Governor files categories to protect Saipan garment industry production
Officials of the U.S. Department of the Interior have contacted the Governor’s Office for a list of all categories of production currently being manufactured in Saipan garment factories.
The list will be used in ongoing talks between the Bush administration and China in negotiating a comprehensive trade agreement to lessen the impact of China’s production surge in the U.S. domestic apparel marketplace since the lifting of quota restrictions in 2005.
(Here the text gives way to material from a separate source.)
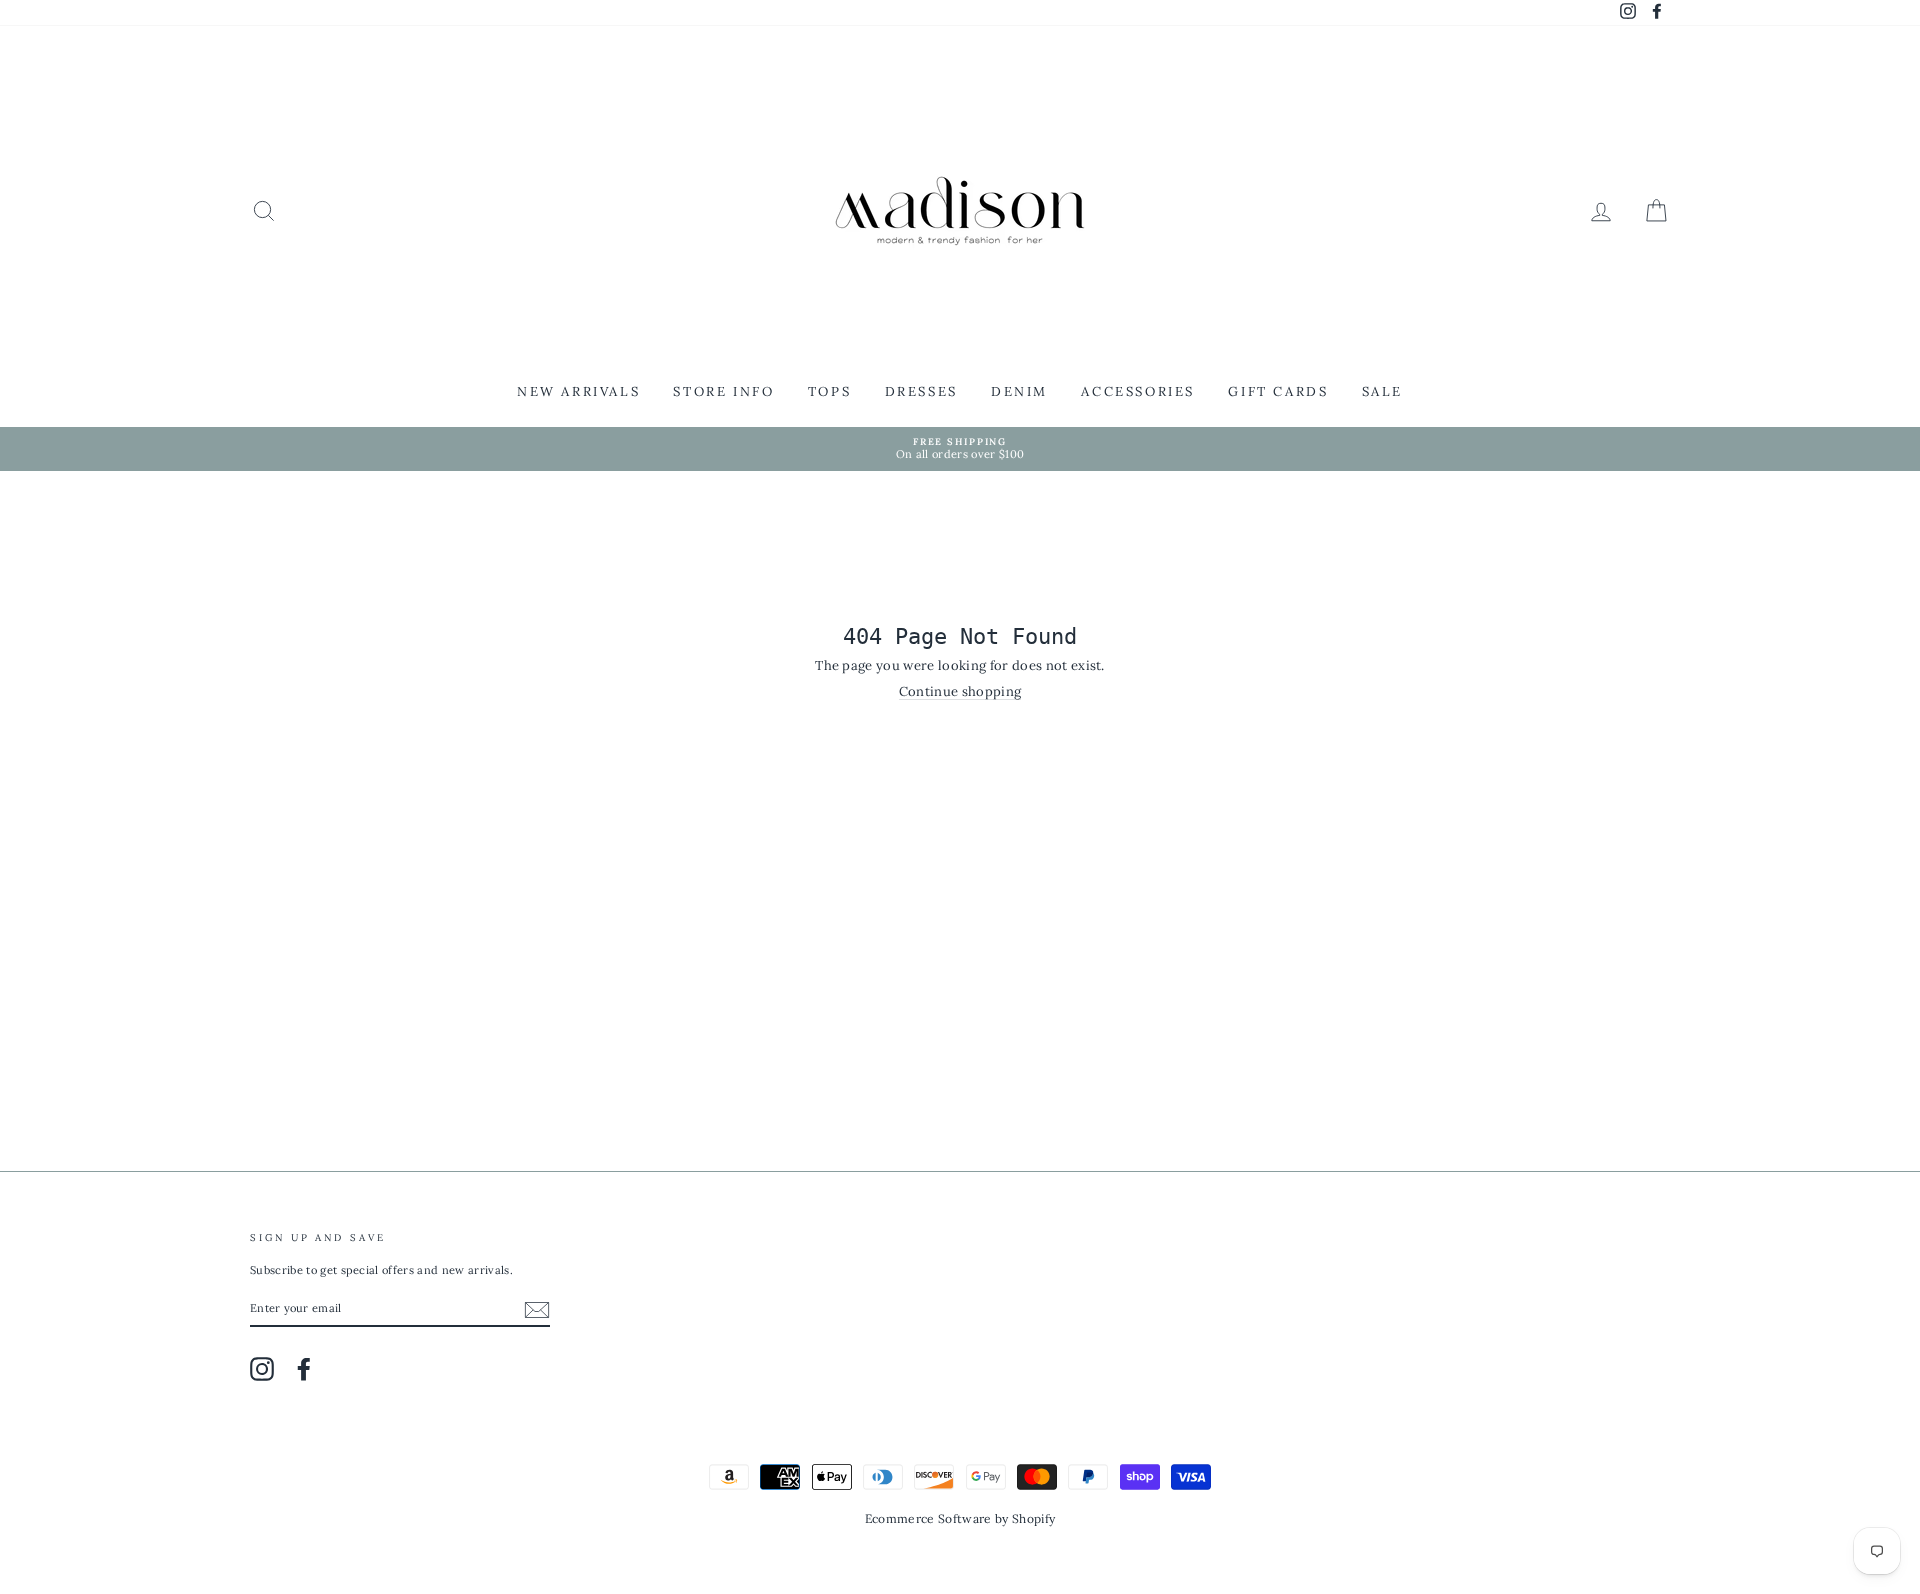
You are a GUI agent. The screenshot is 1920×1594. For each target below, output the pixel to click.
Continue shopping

In a statement from the press secretary’s office, it said that Gov. Juan N. Babauta felt that this overture by the U.S. Interior Department, in forwarding Saipan production categories to U.S. Special Negotiator for Textile Negotiations with China, David Spooner, “indicates the Bush administration’s recognition of Saipan’s difficulties competing globally and the need to protect the CNMI economy.”
“With back-to-back economic hits—the World Trade Organization’s lifting of quota restrictions on China and the decision by Japan Airlines to cease flights to Saipan in October—this request by Interior is welcome, and indeed appreciated,” it quoted the governor as saying.
The Bush administration is eyeing an Aug. 31 deadline for negotiating a trade deal with China to voluntarily limit its production capacity into the U.S. domestic market. The U.S. Committee for Implementation of Textile Agreements, or CITA, can impose annually renewable safeguard measures limiting China’s growth to 7.5 percent per year, but wants to get China to voluntarily agree to lessen its impact on mainland production, as a less troublesome avenue to save American jobs.
“Whatever the [United States] does in restricting China’s exports to American retailers shifts some orders back to our Saipan factories. This can help keep orders flowing into Saipan sewing lines, while we work back in Washington to get a more advantageous tariff formula to enable our firms here to offer better selling prices,” said Babauta.
The Governor’s special assistant for trade relations, Richard A. Pierce, compiled all categories from Saipan garment factories to forward to the U.S. Interior Department.
The Office of the Governor submitted 13 individual categories of production for protective support for Saipan’s 18 knit fabric and three woven fabric factories.